**WHAT THE EXERCISE ASKS**
Repeat the entries exactly, keeping every line as it is.
*** Begin section ***
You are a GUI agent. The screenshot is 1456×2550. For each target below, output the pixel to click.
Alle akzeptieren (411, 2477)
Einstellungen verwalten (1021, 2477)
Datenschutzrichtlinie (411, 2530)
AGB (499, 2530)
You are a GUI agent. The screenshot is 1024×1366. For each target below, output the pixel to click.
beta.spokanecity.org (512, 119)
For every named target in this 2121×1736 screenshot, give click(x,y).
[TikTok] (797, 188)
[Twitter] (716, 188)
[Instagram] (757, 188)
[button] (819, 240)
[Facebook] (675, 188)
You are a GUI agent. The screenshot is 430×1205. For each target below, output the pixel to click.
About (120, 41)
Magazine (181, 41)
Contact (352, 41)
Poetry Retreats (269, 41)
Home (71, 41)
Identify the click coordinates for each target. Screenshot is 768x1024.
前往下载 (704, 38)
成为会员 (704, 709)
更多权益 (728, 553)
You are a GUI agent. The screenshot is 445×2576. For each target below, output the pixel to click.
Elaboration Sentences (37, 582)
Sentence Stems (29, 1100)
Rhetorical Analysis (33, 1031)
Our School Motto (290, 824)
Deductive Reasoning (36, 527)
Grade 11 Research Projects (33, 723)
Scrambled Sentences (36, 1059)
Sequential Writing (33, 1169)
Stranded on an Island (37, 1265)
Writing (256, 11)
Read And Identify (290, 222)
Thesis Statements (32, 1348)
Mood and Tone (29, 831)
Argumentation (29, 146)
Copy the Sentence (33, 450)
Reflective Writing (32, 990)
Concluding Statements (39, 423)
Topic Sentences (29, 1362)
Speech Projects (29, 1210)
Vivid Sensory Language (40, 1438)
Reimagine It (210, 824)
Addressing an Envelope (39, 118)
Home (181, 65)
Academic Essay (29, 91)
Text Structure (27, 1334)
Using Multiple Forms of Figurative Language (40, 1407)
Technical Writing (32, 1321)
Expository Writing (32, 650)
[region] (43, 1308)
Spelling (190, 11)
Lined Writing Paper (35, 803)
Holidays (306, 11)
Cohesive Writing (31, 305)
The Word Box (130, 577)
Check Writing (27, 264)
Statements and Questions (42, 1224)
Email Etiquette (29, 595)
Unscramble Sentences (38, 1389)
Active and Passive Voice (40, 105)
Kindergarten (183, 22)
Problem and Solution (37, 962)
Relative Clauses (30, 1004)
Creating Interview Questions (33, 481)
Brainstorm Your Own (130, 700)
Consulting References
*** End section ***
**OUTPUT OF THE EXERCISE**
You are a GUI agent. The screenshot is 1456×2550. For each target below, output the pixel to click.
Alle akzeptieren (411, 2477)
Einstellungen verwalten (1021, 2477)
Datenschutzrichtlinie (411, 2530)
AGB (499, 2530)
You are a GUI agent. The screenshot is 1024×1366. For each target below, output the pixel to click.
beta.spokanecity.org (512, 119)
For every named target in this 2121×1736 screenshot, give click(x,y).
[TikTok] (797, 188)
[Twitter] (716, 188)
[Instagram] (757, 188)
[button] (819, 240)
[Facebook] (675, 188)
You are a GUI agent. The screenshot is 430×1205. For each target below, output the pixel to click.
About (120, 41)
Magazine (181, 41)
Contact (352, 41)
Poetry Retreats (269, 41)
Home (71, 41)
Identify the click coordinates for each target. Screenshot is 768x1024.
前往下载 (704, 38)
成为会员 (704, 709)
更多权益 (728, 553)
You are a GUI agent. The screenshot is 445×2576. For each target below, output the pixel to click.
Elaboration Sentences (37, 582)
Sentence Stems (29, 1100)
Rhetorical Analysis (33, 1031)
Our School Motto (290, 824)
Deductive Reasoning (36, 527)
Grade 11 Research Projects (33, 723)
Scrambled Sentences (36, 1059)
Sequential Writing (33, 1169)
Stranded on an Island (37, 1265)
Writing (256, 11)
Read And Identify (290, 222)
Thesis Statements (32, 1348)
Mood and Tone (29, 831)
Argumentation (29, 146)
Copy the Sentence (33, 450)
Reflective Writing (32, 990)
Concluding Statements (39, 423)
Topic Sentences (29, 1362)
Speech Projects (29, 1210)
Vivid Sensory Language (40, 1438)
Reimagine It (210, 824)
Addressing an Envelope (39, 118)
Home (181, 65)
Academic Essay (29, 91)
Text Structure (27, 1334)
Using Multiple Forms of Figurative Language (40, 1407)
Technical Writing (32, 1321)
Expository Writing (32, 650)
[region] (43, 1308)
Spelling (190, 11)
Lined Writing Paper (35, 803)
Holidays (306, 11)
Cohesive Writing (31, 305)
The Word Box (130, 577)
Check Writing (27, 264)
Statements and Questions (42, 1224)
Email Etiquette (29, 595)
Unscramble Sentences (38, 1389)
Active and Passive Voice (40, 105)
Kindergarten (183, 22)
Problem and Solution (37, 962)
Relative Clauses (30, 1004)
Creating Interview Questions (33, 481)
Brainstorm Your Own (130, 700)
Consulting References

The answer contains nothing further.